When the Center for Medicare & Medicaid Services announced in April that the required go-live rollout of ICD-10 coding would be delayed one year, to October 1, 2014, healthcare providers reacted with sighs of relief, jubilation, disappointment, or stoic determination to stay the course—and occasionally, combinations of the four.

Aside from the American Medical Association, which clings to diminishing hopes that ICD-10 coding will just go away, the U.S. healthcare industry regards adoption of ICD-10 as inevitable, albeit protracted.

When CMS first announced that there would be a delay, but not now long it would be, planners everywhere scratched their heads. Too long a delay and it would be necessary to postpone training programs, lest the recently-trained coders forget the new codes in the interim before the official date.

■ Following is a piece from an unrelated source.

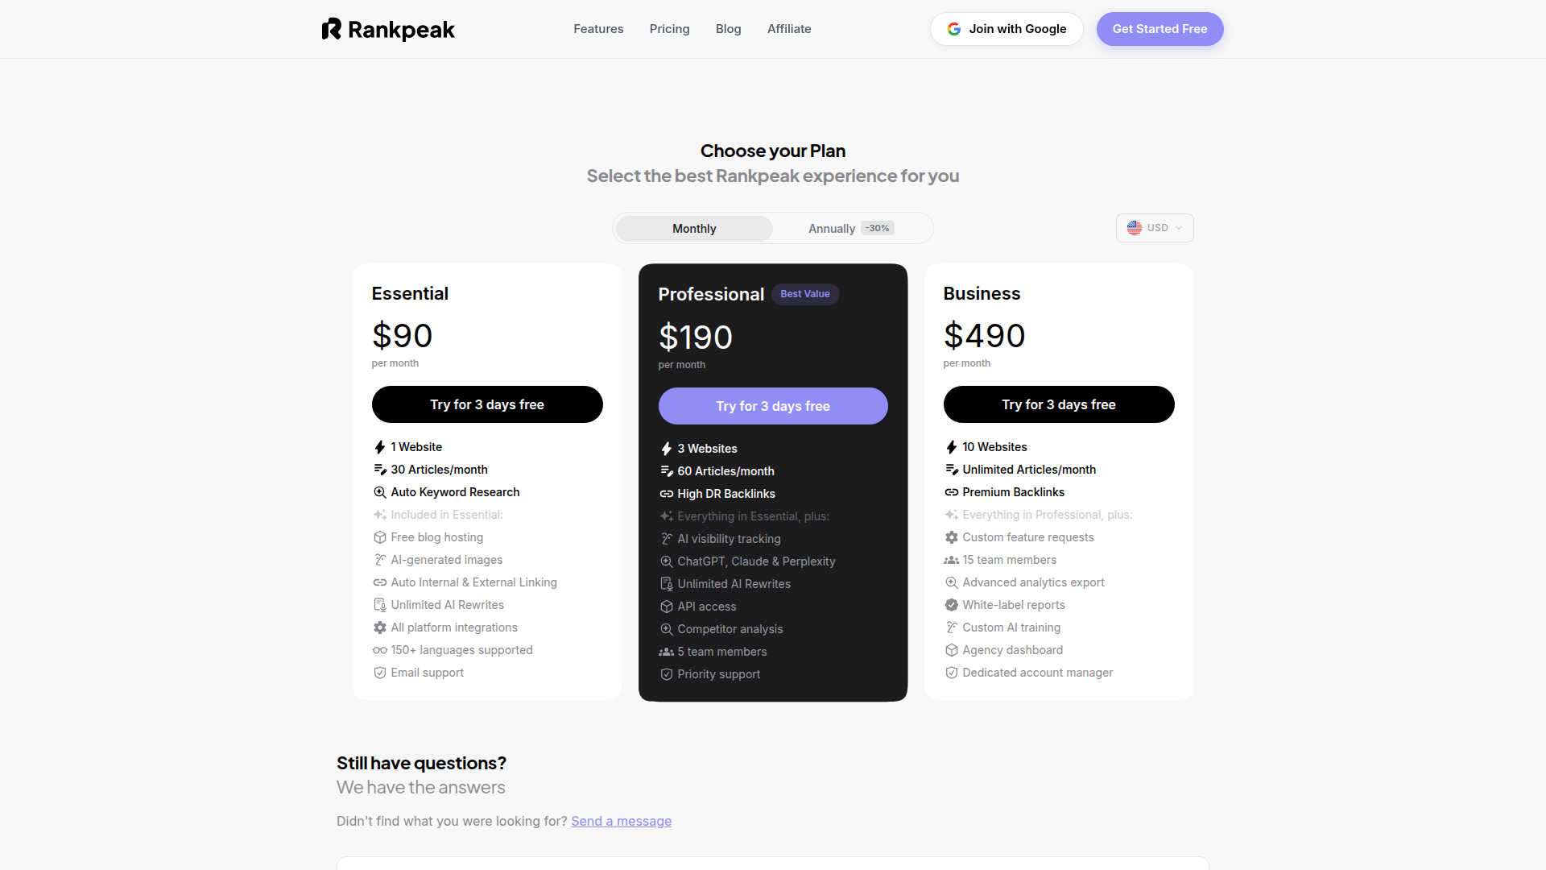The image size is (1546, 870).
Task: Switch billing to Annually
Action: [x=832, y=228]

Some healthcare systems have done enough work so far that they can afford to postpone some ICD-10-related investments into 2013 and attend to more pressing needs now.

"We're not going to totally stop, but we're not under the gun as much," says Gary Barnes, CHCIO, CIO at Medical Center Health System in Odessa, Texas, which includes the 402-licensed-bed Medical Center Hospital.

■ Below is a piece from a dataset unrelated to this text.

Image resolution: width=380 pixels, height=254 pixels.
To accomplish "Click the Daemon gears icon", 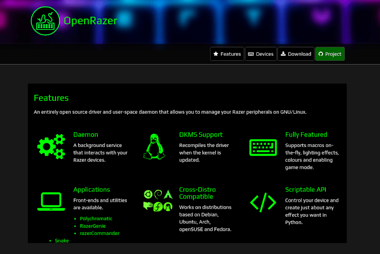I will [x=51, y=147].
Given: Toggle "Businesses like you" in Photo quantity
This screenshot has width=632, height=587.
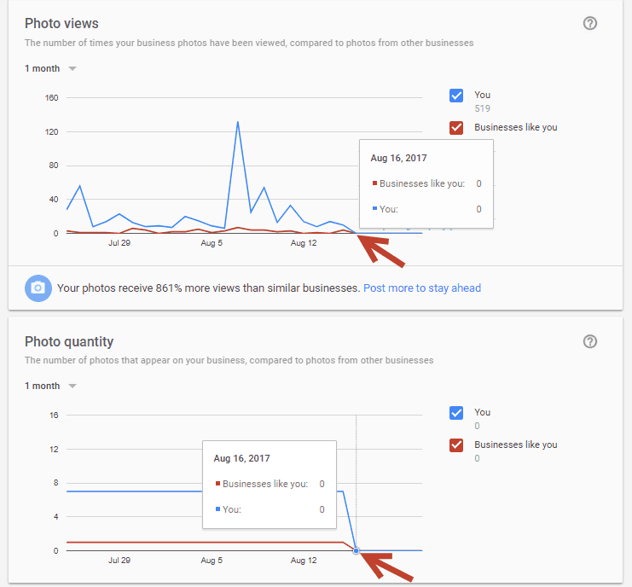Looking at the screenshot, I should click(456, 445).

"We were on target to have everything ready to go" in September 2013, Barnes says. He attributes CMS' one-year delay to the struggles many providers have had implementing changes in version 5010 of HIPAA transactions. But payers weren't ready to deal with the 5010 changes, which increased our days in accounts receivable by about three and a half days," Barnes says. It took a while for this to get sorted out, he adds.

To prepare for ICD-10, MCHS reviewed all of its software applications and found that the new codes would affect eight different computer systems. So, Barnes says, "We were making sure all those systems were updated with the ICD-10-compliant version."

ICD-10 upgrades were necessary for billing software, as well as clinical systems including computerized physician order entry, progress notes, and repository systems, Barnes says.